Gyllenhaal begins our story during Swofford's Basic Training, induction into the Surveillance and Target Acquisition Platoon (the "STA" or "stay", under the cruel tutelage of Jamie Foxx) and the ramp up to deployment into the Kingdom of Saud for some Shielding and Storming of the old Desert. It's this gripping first half that brings us into the heart of Swofford, his friends and his enemies (often interchanging like G.I. Joe Figures), and into a natural, dramatic and funny elevation of character and story.
As we migrate from the training to the storming, we do see some damned good acting, often in contrast to type. Peter Sarsgaard is pretty much the same in every movie, but manages to break the mold and shine here as Troy. This may be his best performance yet. Lucas Black commonly plays the same Southern pie kicker in each film he's been cast in since Fight The Future. Here, however, he actually manages to play a free thinking and order questioning Southern pie kicker. Hell, we even get some twisted and off-key cameos from such actors as Dennis Haysbert and Chris Cooper. One might think that with as many war movie references and notable known names, that there's a governmental cover-up of the story here. But quicker than you can say "A-TEN-HUT" each character can move and twist before one's eyes. In one scene the stable rock can become the quivering wreck, just as the reluctant grunt morphs into the blood-sniffing nihilist, covered in a mud made of sand and oil.
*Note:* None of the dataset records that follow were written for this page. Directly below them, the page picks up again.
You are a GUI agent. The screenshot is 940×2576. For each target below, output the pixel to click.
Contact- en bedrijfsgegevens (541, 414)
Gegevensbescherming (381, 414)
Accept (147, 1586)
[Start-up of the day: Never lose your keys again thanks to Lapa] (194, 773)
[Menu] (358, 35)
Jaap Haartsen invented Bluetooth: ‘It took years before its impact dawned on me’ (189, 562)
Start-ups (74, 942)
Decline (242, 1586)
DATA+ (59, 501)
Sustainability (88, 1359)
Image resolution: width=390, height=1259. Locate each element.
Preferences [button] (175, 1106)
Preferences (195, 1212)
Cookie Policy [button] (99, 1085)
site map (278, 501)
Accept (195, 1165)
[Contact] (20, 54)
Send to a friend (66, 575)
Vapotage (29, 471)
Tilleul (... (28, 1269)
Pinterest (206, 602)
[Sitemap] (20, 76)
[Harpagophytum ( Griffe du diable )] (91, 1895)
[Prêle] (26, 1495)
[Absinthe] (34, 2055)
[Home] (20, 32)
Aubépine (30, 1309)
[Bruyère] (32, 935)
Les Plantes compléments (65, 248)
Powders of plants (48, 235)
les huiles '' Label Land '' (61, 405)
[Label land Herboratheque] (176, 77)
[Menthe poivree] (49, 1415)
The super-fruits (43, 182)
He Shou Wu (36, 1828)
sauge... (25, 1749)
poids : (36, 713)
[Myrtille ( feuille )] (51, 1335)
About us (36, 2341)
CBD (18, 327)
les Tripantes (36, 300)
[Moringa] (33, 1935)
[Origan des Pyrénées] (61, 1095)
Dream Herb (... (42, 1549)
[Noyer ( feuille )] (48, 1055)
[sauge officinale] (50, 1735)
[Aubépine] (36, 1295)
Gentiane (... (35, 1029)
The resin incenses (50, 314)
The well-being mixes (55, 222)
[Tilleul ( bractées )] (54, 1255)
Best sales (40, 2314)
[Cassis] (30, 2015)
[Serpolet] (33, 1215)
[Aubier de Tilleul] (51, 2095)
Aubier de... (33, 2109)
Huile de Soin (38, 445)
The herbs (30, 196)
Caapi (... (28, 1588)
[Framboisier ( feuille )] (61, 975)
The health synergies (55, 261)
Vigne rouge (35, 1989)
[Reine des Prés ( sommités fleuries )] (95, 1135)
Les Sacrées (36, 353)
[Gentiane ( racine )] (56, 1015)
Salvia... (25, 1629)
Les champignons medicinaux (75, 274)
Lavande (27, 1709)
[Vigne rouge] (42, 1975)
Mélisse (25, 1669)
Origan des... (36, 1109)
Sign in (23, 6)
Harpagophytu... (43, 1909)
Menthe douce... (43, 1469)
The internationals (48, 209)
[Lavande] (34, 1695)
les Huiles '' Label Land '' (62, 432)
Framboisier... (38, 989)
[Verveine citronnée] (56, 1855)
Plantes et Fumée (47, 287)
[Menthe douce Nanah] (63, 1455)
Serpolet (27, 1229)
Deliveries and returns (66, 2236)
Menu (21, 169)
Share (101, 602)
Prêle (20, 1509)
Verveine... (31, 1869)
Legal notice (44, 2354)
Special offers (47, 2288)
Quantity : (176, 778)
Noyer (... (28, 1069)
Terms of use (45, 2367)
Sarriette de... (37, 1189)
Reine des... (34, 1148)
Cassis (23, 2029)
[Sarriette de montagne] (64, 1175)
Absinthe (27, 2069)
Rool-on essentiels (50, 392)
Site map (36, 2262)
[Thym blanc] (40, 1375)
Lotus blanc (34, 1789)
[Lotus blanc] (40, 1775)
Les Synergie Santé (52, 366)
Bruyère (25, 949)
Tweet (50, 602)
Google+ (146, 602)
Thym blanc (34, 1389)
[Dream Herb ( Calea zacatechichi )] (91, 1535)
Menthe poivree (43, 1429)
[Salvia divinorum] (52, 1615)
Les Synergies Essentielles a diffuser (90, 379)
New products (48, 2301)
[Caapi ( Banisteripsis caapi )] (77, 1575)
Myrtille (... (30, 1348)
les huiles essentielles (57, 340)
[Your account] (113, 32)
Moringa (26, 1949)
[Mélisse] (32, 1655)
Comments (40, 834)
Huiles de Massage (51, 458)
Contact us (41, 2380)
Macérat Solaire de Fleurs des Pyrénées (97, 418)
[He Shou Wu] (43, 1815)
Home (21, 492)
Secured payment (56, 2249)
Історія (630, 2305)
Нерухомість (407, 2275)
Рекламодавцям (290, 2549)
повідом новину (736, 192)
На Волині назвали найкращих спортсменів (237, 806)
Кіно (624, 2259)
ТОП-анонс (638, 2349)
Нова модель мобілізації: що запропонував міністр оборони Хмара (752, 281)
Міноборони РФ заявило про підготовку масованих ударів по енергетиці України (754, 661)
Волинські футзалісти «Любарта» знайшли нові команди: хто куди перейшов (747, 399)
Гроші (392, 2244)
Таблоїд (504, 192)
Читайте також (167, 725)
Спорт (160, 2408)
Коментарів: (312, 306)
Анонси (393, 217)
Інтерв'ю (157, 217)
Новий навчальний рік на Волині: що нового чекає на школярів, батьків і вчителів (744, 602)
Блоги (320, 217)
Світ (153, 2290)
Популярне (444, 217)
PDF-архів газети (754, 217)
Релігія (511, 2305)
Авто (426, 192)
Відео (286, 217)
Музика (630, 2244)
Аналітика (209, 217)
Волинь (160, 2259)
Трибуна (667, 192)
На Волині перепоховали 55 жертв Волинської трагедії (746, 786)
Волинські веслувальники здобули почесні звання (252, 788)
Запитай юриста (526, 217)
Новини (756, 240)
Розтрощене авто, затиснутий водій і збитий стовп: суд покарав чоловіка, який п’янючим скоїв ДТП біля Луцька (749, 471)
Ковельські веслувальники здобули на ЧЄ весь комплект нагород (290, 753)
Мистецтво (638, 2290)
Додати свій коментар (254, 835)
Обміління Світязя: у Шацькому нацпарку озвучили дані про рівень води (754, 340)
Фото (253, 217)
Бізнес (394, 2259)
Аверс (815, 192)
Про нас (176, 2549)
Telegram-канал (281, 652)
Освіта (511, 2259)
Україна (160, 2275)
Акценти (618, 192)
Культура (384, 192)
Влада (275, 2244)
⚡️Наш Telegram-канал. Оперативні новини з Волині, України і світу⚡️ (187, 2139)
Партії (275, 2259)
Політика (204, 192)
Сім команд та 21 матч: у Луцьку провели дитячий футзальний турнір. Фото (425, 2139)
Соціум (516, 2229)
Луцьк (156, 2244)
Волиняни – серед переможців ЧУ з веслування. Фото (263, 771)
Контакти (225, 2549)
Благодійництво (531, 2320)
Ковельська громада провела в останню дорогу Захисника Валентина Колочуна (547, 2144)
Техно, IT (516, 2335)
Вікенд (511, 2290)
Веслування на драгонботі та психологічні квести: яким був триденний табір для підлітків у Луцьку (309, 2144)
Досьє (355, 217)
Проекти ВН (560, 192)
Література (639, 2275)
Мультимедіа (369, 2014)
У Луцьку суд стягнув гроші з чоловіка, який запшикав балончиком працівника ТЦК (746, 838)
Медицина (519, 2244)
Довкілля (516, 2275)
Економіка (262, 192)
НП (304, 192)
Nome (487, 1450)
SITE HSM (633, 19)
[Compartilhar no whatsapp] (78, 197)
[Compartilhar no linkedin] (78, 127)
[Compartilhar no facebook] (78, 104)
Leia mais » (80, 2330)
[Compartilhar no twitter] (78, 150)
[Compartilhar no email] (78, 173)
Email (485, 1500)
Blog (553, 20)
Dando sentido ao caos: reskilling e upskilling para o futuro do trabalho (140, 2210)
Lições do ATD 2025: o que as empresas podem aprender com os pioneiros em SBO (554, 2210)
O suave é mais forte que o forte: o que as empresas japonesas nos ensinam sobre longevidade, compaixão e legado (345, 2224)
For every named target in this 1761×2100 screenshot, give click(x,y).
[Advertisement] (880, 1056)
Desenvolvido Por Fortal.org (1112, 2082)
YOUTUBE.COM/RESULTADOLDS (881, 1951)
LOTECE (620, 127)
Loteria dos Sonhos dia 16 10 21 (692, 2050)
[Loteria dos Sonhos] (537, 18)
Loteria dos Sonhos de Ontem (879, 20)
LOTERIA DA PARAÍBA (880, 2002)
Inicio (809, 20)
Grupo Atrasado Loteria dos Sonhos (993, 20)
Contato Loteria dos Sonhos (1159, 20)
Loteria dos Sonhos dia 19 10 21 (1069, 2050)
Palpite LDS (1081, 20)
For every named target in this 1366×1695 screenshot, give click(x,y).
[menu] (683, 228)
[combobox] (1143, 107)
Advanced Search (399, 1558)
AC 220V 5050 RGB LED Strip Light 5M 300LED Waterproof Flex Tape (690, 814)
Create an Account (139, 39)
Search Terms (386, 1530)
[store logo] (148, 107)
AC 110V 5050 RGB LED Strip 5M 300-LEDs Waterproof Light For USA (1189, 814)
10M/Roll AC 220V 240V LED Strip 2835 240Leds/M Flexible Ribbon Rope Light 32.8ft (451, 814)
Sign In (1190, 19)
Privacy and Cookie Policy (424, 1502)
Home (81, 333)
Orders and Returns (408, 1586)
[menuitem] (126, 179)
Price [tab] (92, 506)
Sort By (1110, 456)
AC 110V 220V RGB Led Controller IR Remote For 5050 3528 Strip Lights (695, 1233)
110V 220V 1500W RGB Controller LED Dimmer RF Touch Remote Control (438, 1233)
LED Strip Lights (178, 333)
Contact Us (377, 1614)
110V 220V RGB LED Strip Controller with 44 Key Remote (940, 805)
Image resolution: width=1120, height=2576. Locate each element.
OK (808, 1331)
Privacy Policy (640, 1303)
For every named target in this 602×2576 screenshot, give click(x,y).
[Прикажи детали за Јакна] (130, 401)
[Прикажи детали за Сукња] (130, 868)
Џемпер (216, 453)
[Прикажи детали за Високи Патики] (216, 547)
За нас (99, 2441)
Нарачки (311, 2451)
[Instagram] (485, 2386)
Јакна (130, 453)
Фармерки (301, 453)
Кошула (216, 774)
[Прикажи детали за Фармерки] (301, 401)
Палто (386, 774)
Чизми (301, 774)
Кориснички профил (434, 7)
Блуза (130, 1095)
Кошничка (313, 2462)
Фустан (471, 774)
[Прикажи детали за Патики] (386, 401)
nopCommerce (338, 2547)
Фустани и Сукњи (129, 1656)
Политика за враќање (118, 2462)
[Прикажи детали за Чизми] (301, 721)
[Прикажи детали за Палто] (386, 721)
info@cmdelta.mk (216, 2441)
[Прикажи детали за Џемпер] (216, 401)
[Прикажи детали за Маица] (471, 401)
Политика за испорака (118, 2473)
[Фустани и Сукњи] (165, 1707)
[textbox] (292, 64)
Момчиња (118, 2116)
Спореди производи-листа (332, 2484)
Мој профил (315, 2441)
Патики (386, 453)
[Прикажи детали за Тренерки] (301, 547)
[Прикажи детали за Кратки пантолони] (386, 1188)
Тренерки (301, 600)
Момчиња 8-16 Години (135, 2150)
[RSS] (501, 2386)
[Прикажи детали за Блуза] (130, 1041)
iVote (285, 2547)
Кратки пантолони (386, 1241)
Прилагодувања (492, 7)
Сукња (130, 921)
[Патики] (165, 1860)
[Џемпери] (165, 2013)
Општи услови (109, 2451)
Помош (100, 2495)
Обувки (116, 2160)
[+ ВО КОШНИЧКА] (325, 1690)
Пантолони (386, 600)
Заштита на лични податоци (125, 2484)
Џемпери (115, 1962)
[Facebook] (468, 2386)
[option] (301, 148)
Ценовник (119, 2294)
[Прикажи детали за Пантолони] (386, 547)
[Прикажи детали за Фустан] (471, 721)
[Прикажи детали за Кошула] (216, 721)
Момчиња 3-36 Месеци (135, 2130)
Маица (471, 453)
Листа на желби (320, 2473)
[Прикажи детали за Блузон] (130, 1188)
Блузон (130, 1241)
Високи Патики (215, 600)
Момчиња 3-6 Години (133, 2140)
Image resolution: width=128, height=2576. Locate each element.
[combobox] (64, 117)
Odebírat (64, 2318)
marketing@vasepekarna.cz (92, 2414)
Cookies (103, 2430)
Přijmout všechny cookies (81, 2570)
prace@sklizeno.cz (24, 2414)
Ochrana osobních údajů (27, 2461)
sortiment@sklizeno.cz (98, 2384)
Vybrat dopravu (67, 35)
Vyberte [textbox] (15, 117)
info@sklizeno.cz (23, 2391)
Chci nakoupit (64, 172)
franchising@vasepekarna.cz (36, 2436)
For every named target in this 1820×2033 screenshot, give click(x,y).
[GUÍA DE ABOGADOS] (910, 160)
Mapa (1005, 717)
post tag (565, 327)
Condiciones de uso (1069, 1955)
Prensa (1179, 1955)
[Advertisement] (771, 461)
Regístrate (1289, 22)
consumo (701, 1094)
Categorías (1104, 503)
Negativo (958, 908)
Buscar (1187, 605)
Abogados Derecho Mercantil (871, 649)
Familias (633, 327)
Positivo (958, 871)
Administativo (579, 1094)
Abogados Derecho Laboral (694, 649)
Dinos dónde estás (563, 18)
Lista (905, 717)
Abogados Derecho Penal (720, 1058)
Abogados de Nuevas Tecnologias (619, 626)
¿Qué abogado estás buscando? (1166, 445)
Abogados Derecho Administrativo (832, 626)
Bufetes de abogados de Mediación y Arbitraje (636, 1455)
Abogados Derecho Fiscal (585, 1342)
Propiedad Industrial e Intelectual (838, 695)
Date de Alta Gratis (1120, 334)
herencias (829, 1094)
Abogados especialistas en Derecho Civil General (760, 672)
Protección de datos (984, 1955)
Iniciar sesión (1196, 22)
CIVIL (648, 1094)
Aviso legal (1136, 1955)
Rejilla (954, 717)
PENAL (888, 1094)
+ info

One can't help but think that Swofford's original book must have been more cohesive and flowing, especially as from time to time, Jarhead goes from Olive Drab to just plain Drab. There are a few missing moments and the occasional feeling that Mendes and company spent a few days with a stack of DVDs before filming this one (you can add Platoon, and maybe just a granule of Black Hawk Down and Saving Private Ryan to the pile of potential borrowees). Even considering its flaws, Jarhead manages to achieve a high water mark in the annals of American War Films, and with the legitimate laughs, stunning visuals, brutally honest dialogue and situations (this one can be very hard to watch in parts), great acting and the occasional brief, yet applause worthy nudity, Jarhead proves it. It's also completely true that there seems to be a whole lot of set-up and build-up to a war that hardly lasts any time at all... if you even casually glanced at CNN during 1991, you'll see that this is what really happened (we should be so lucky today), and one can hardly nitpick the events of this film until one walks a mile in Swofford's book, Jarhead: A Marine's Chronicle of the Gulf War and Other Battles.
I won't be able to tell you how accurate this film is to the book until I read it, and I can't tell you how accurate either one is to the real deal Holyfield... but mi amigo Phillips could. Marines may or may not like the ironic overtones, or the "War Is Hell" undertones, but skinny, sarcastic, wise-crackin' room mates of Marines (turned overweight, bombastic fries-snackin' Internet Movie critics) could suck it up with a canteen straw, salute it, stubble-and-all, and give it Four Stars out of Five. Jake Gyllenhaal is more than just Donnie Darko, and here's a jar full of proof that he just might be more than even just a Jarhead. Does he need kickass performances from Sarsgaard, Foxx, Black, Cooper and Haysbert? Well, Marine... sure as deserts are dusty, it doesn't hurt one bit. So, until my buddy Phillips (long since surpassing the rank of Corporal), shows up at my house, beats the holy Irish out of me, and only then tells me that my posting his use of Marine NBC gear and Star Wars quotes to woo women has gotten him a dishonorable discharge, and I'm a-gonna get beaten into the approximate varied shades of desert camouflage, I'll see you in the next oil-mudded reel. We won't be asking "Where's The War?" that day. Ouch, man!